Numéro d'inscription au répertoire général : 10/ 02302. Jugement Conseil de Prud'hommes d'ANGERS, du 27 Août 2010, enregistrée sous le no 09/ 01100
ARRÊT DU 17 Janvier 2012
APPELANTE :
ASSOCIATION RAYMOND ROINARD Résidence Beau Soleil 1 avenue de Bretagne 49330 MIRE
représentée par Maître Elisabeth POUPEAU, substituant Maître Sandrine GRISILLON (SCP) avocat au barreau d'ANGERS, en présence de Madame Claude Y..., directrice de la Résidence Beausoleil
INTIME et incidemment appelant :
Monsieur Gilles X...... 53960 BONCHAMPS LES LAVAL
présent, assisté de Maître André FOLLEN (SCP BDH AVOCATS), avocat au barreau d'ANGERS
COMPOSITION DE LA COUR :
En application des dispositions de l'article 945-1 du code de procédure civile, l'affaire a été débattue le 07 Novembre 2011, en audience publique, les parties ne s'y étant pas opposées, devant Madame Catherine LECAPLAIN MOREL, conseiller chargé d'instruire l'affaire.
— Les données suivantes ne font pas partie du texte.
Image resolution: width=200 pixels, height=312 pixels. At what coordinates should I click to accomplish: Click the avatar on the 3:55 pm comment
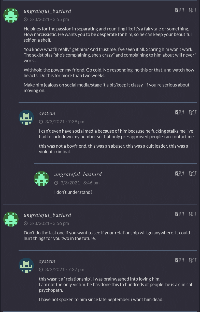11,15
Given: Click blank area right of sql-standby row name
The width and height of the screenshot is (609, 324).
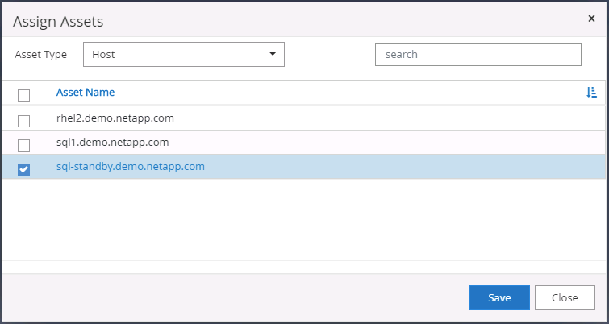Looking at the screenshot, I should pos(403,167).
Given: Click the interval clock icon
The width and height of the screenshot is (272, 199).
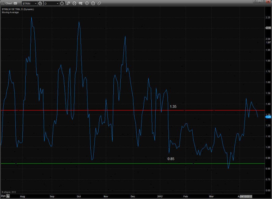Looking at the screenshot, I should [x=62, y=3].
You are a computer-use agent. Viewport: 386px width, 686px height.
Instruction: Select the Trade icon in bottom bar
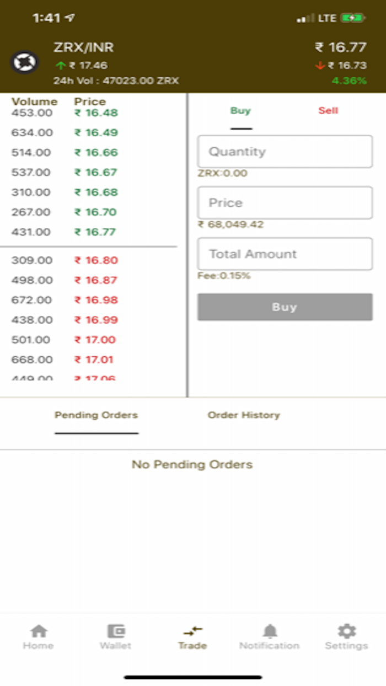pos(192,635)
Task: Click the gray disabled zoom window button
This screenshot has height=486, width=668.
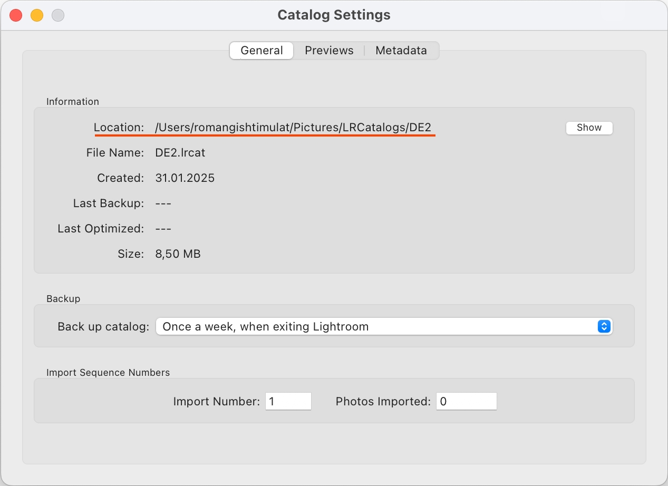Action: click(x=58, y=15)
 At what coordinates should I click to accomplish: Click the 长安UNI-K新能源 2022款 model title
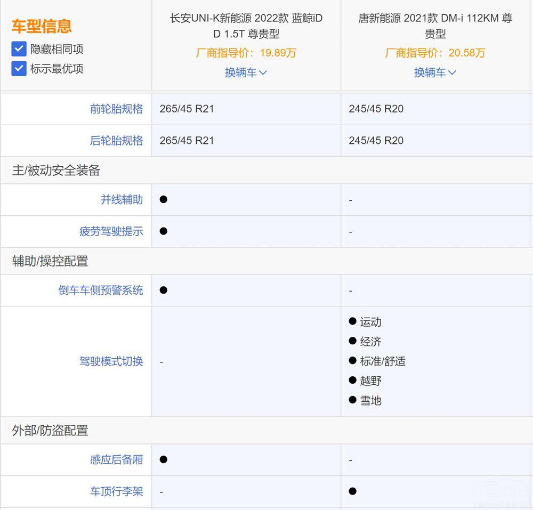pos(246,26)
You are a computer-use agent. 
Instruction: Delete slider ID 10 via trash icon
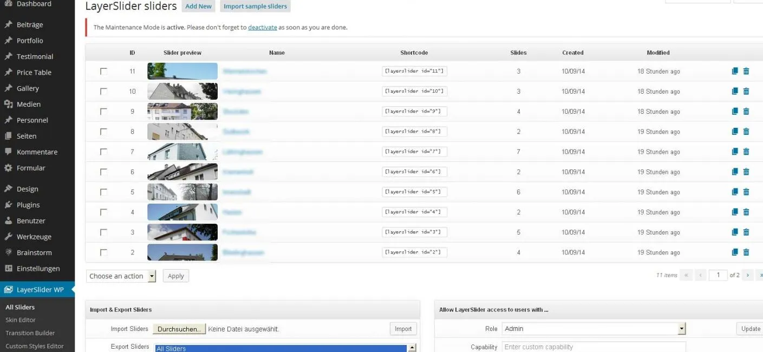746,91
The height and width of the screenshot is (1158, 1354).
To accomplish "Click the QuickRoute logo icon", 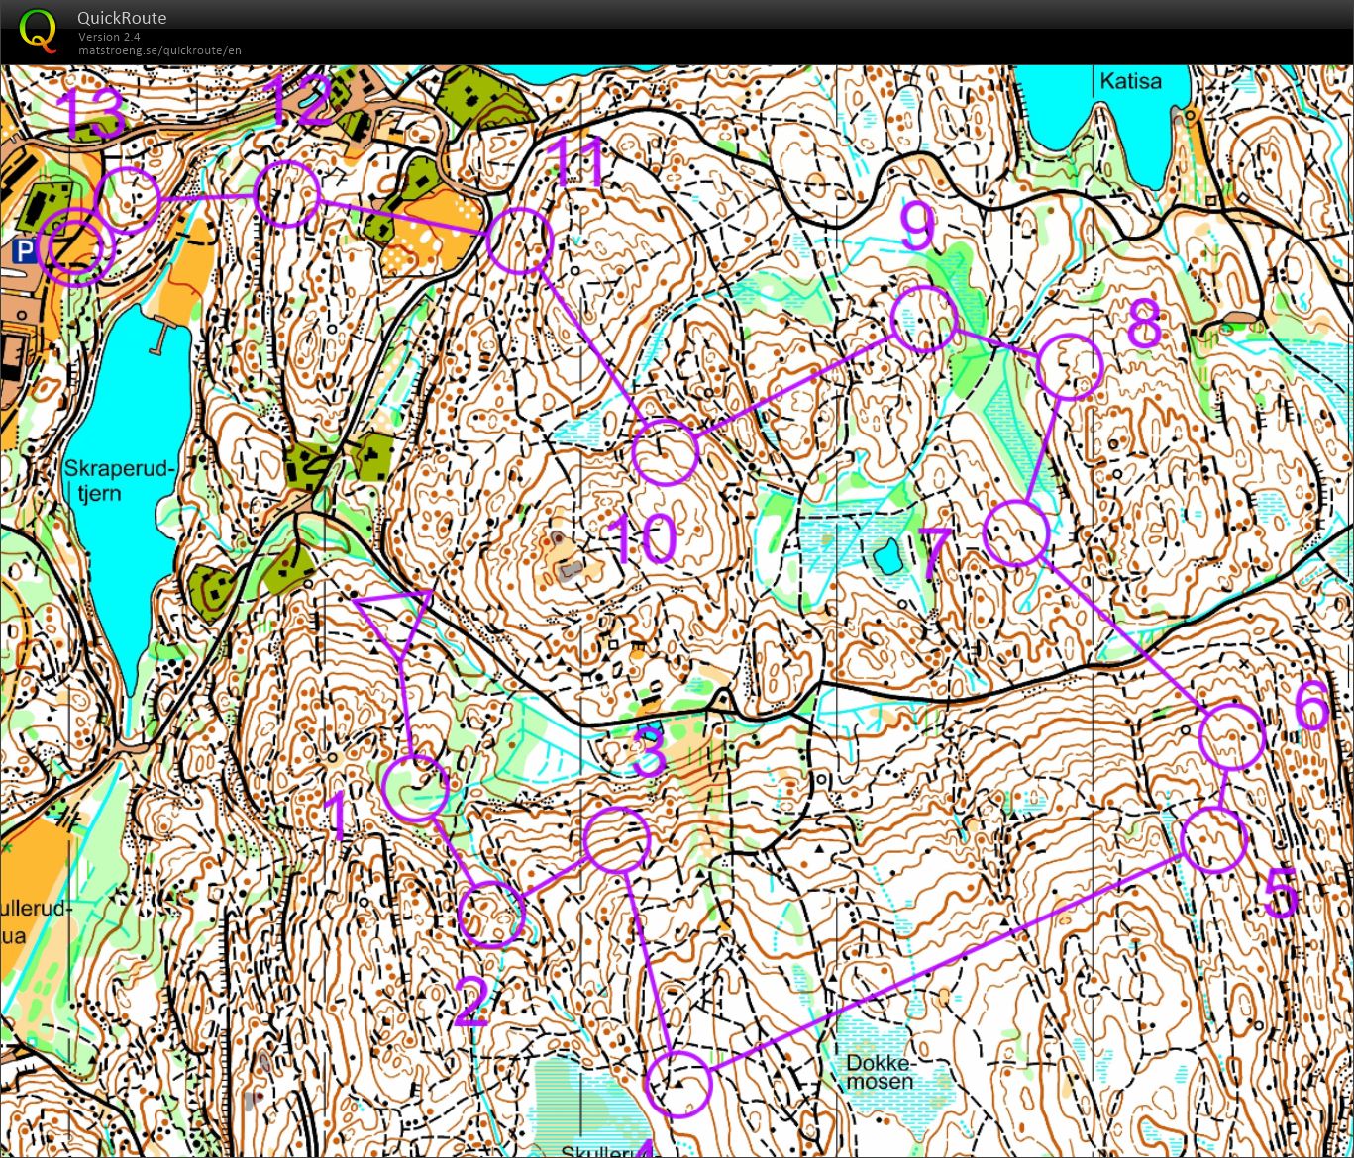I will point(39,30).
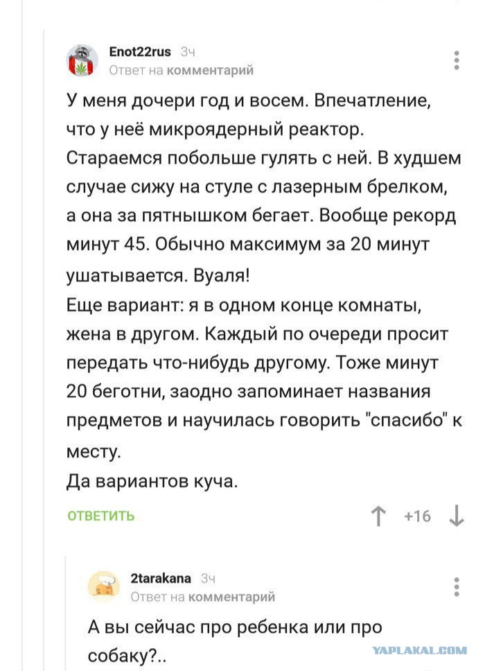Open the Enot22rus username link

[140, 52]
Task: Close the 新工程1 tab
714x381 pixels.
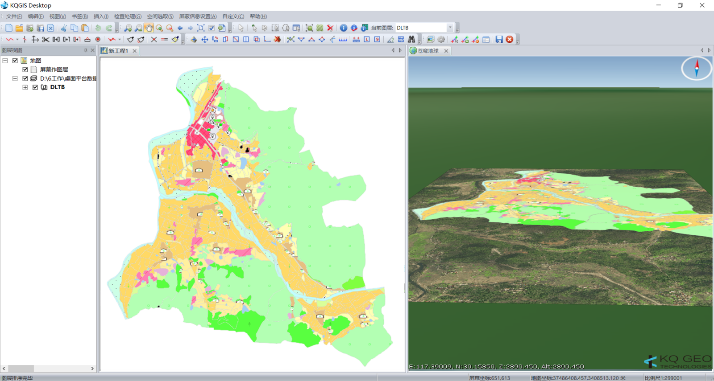Action: click(x=134, y=51)
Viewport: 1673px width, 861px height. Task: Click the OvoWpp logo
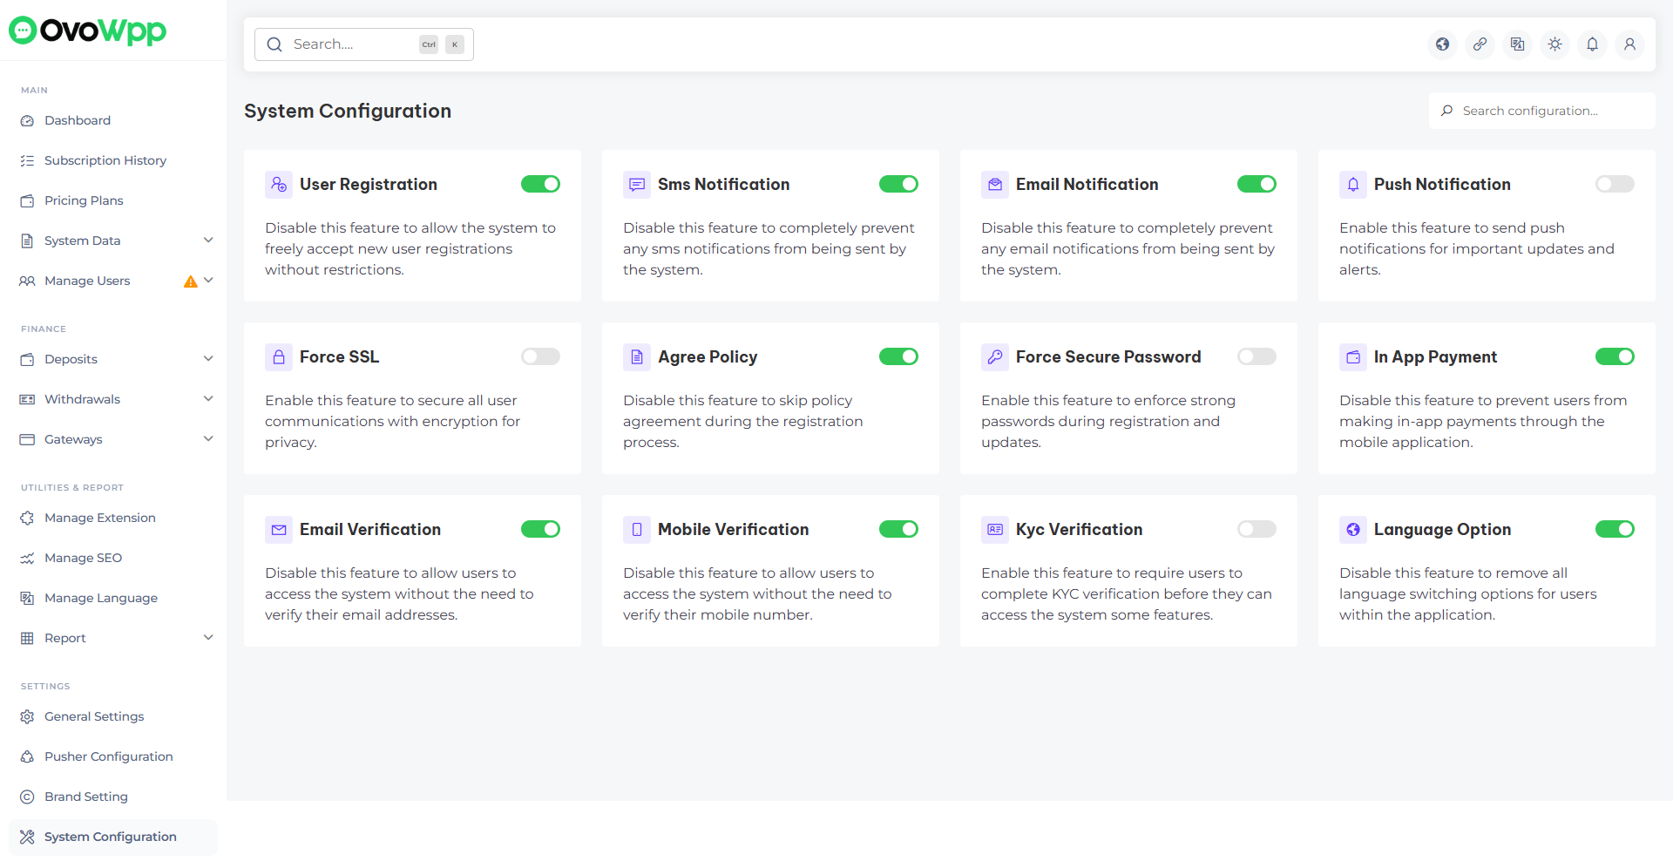[x=87, y=31]
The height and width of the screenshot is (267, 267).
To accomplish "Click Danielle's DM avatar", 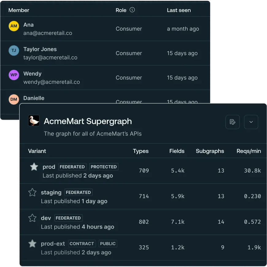I will 14,99.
Ce magistrat a rendu compte des plaidoiries dans le délibéré de la cour, composée de :
Madame Catherine LECAPLAIN-MOREL, président Madame Brigitte ARNAUD-PETIT, conseiller Madame Anne DUFAU, conseiller
Greffier lors des débats : Madame LE GALL,
ARRÊT : prononcé le 17 Janvier 2012, contradictoire et mis à disposition au greffe de la cour, les parties en ayant été préalablement avisées dans les conditions prévues au deuxième alinéa de l'article 450 du code de procédure civile.
Signé par Madame LECAPLAIN-MOREL, président, et par Madame LE GALL, greffier auquel la minute de la décision a été remise par le magistrat signataire.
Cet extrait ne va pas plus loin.